[start of EXERCISE MATERIALS]

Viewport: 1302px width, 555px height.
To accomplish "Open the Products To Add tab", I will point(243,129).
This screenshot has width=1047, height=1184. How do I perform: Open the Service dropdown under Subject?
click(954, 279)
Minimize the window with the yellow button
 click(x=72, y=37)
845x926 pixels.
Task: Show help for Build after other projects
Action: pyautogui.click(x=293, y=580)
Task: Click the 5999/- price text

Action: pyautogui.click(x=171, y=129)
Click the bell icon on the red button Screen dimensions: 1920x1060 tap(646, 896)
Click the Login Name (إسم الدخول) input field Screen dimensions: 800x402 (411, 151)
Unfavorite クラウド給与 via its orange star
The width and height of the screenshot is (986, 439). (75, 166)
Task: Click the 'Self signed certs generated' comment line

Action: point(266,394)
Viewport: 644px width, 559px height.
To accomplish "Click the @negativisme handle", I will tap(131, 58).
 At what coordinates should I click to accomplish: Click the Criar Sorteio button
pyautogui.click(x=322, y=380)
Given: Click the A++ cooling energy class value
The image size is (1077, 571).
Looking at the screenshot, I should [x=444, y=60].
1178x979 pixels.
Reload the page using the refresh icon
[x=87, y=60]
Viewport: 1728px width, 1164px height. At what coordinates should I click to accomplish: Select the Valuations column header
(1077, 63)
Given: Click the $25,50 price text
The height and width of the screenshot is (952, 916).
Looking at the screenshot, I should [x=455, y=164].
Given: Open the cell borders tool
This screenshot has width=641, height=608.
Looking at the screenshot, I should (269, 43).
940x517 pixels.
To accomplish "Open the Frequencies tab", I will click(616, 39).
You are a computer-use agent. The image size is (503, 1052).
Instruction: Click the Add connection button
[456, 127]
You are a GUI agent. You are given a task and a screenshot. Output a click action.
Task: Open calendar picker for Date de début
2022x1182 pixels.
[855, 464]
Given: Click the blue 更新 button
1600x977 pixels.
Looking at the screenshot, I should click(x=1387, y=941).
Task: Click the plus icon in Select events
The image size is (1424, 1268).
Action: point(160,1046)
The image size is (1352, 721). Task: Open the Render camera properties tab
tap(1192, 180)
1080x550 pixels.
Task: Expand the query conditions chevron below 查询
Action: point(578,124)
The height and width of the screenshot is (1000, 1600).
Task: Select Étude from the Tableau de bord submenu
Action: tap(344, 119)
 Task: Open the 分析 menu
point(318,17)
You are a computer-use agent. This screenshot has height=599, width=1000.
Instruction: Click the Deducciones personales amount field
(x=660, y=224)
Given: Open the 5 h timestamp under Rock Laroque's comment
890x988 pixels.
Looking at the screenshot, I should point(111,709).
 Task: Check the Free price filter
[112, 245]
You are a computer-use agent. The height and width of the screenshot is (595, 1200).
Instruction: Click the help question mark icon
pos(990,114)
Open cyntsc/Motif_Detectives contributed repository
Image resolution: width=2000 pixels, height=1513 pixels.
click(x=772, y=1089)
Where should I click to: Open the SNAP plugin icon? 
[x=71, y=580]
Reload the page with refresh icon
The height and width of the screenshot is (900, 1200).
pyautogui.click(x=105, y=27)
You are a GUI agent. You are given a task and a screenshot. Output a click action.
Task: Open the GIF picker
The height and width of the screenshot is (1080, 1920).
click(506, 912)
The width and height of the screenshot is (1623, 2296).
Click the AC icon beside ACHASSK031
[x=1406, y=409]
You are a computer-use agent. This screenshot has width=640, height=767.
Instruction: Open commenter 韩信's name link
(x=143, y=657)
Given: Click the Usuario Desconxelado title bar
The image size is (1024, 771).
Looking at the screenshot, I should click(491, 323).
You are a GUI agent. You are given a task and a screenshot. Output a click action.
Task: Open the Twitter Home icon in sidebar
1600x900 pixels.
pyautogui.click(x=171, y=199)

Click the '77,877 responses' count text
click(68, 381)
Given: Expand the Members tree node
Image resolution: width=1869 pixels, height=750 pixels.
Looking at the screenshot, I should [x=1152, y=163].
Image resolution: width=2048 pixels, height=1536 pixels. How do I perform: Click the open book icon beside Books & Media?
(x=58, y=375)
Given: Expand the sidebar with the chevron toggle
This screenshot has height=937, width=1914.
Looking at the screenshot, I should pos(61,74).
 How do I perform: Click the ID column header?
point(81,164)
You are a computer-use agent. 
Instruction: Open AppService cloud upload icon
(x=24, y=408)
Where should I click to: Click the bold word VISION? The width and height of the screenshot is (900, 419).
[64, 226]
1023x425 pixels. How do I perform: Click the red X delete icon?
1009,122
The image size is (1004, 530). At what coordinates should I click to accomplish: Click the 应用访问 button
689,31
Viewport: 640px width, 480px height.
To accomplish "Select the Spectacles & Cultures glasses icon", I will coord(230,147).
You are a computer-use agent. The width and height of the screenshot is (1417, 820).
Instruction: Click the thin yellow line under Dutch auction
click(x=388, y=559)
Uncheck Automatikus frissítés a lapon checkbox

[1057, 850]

[end of EXERCISE MATERIALS]

TASK DIRECTIONS ▸
Render all of the records above as a numbered list, omitting any blank lines.

ANSWER ▸
1. Viewport: 1302px width, 555px height.
2. To accomplish "Open the Products To Add tab", I will point(243,129).
3. This screenshot has width=1047, height=1184. How do I perform: Open the Service dropdown under Subject?
4. click(954, 279)
5. Minimize the window with the yellow button
6.  click(x=72, y=37)
7. 845x926 pixels.
8. Task: Show help for Build after other projects
9. Action: pyautogui.click(x=293, y=580)
10. Task: Click the 5999/- price text
11. Action: pyautogui.click(x=171, y=129)
12. Click the bell icon on the red button Screen dimensions: 1920x1060 tap(646, 896)
13. Click the Login Name (إسم الدخول) input field Screen dimensions: 800x402 (411, 151)
14. Unfavorite クラウド給与 via its orange star
15. The width and height of the screenshot is (986, 439). (75, 166)
16. Task: Click the 'Self signed certs generated' comment line
17. Action: point(266,394)
18. Viewport: 644px width, 559px height.
19. To accomplish "Click the @negativisme handle", I will tap(131, 58).
20.  At what coordinates should I click to accomplish: Click the Criar Sorteio button
21. pyautogui.click(x=322, y=380)
22. Given: Click the A++ cooling energy class value
23. The image size is (1077, 571).
24. Looking at the screenshot, I should [x=444, y=60].
25. 1178x979 pixels.
26. Reload the page using the refresh icon
27. [x=87, y=60]
28. Viewport: 1728px width, 1164px height. At what coordinates should I click to accomplish: Select the Valuations column header
29. (1077, 63)
30. Given: Click the $25,50 price text
31. The height and width of the screenshot is (952, 916).
32. Looking at the screenshot, I should [x=455, y=164].
33. Given: Open the cell borders tool
34. This screenshot has width=641, height=608.
35. Looking at the screenshot, I should (269, 43).
36. 940x517 pixels.
37. To accomplish "Open the Frequencies tab", I will click(616, 39).
38. You are a computer-use agent. The image size is (503, 1052).
39. Instruction: Click the Add connection button
40. [456, 127]
41. You are a GUI agent. You are given a task and a screenshot. Output a click action.
42. Task: Open calendar picker for Date de début
43. 2022x1182 pixels.
44. [855, 464]
45. Given: Click the blue 更新 button
46. 1600x977 pixels.
47. Looking at the screenshot, I should click(x=1387, y=941).
48. Task: Click the plus icon in Select events
49. The image size is (1424, 1268).
50. Action: point(160,1046)
51. The image size is (1352, 721). Task: Open the Render camera properties tab
52. tap(1192, 180)
53. 1080x550 pixels.
54. Task: Expand the query conditions chevron below 查询
55. Action: point(578,124)
56. The height and width of the screenshot is (1000, 1600).
57. Task: Select Étude from the Tableau de bord submenu
58. Action: tap(344, 119)
59.  Task: Open the 分析 menu
60. point(318,17)
61. You are a computer-use agent. This screenshot has height=599, width=1000.
62. Instruction: Click the Deducciones personales amount field
63. (x=660, y=224)
64. Given: Open the 5 h timestamp under Rock Laroque's comment
65. 890x988 pixels.
66. Looking at the screenshot, I should point(111,709).
67.  Task: Check the Free price filter
68. [112, 245]
69. You are a computer-use agent. The height and width of the screenshot is (595, 1200).
70. Instruction: Click the help question mark icon
71. pos(990,114)
72. Open cyntsc/Motif_Detectives contributed repository
73. Image resolution: width=2000 pixels, height=1513 pixels.
74. click(x=772, y=1089)
75. Where should I click to: Open the SNAP plugin icon? 
76. [x=71, y=580]
77. Reload the page with refresh icon
78. The height and width of the screenshot is (900, 1200).
79. pyautogui.click(x=105, y=27)
80. You are a GUI agent. You are given a task and a screenshot. Output a click action.
81. Task: Open the GIF picker
82. The height and width of the screenshot is (1080, 1920).
83. click(506, 912)
84. The width and height of the screenshot is (1623, 2296).
85. Click the AC icon beside ACHASSK031
86. [x=1406, y=409]
87. You are a computer-use agent. This screenshot has width=640, height=767.
88. Instruction: Open commenter 韩信's name link
89. (x=143, y=657)
90. Given: Click the Usuario Desconxelado title bar
91. The image size is (1024, 771).
92. Looking at the screenshot, I should click(491, 323).
93. You are a GUI agent. You are given a task and a screenshot. Output a click action.
94. Task: Open the Twitter Home icon in sidebar
95. 1600x900 pixels.
96. pyautogui.click(x=171, y=199)
97. Click the '77,877 responses' count text
98. click(68, 381)
99. Given: Expand the Members tree node
100. Image resolution: width=1869 pixels, height=750 pixels.
101. Looking at the screenshot, I should [x=1152, y=163].
102. Image resolution: width=2048 pixels, height=1536 pixels. How do I perform: Click the open book icon beside Books & Media?
103. (x=58, y=375)
104. Given: Expand the sidebar with the chevron toggle
105. This screenshot has height=937, width=1914.
106. Looking at the screenshot, I should pos(61,74).
107.  How do I perform: Click the ID column header?
108. point(81,164)
109. You are a computer-use agent. 
110. Instruction: Open AppService cloud upload icon
111. (x=24, y=408)
112. Where should I click to: Click the bold word VISION? The width and height of the screenshot is (900, 419).
113. [64, 226]
114. 1023x425 pixels. How do I perform: Click the red X delete icon?
115. 1009,122
116. The image size is (1004, 530). At what coordinates should I click to accomplish: Click the 应用访问 button
117. 689,31
118. Viewport: 640px width, 480px height.
119. To accomplish "Select the Spectacles & Cultures glasses icon", I will coord(230,147).
120. You are a computer-use agent. The width and height of the screenshot is (1417, 820).
121. Instruction: Click the thin yellow line under Dutch auction
122. click(x=388, y=559)
123. Uncheck Automatikus frissítés a lapon checkbox
124. [1057, 850]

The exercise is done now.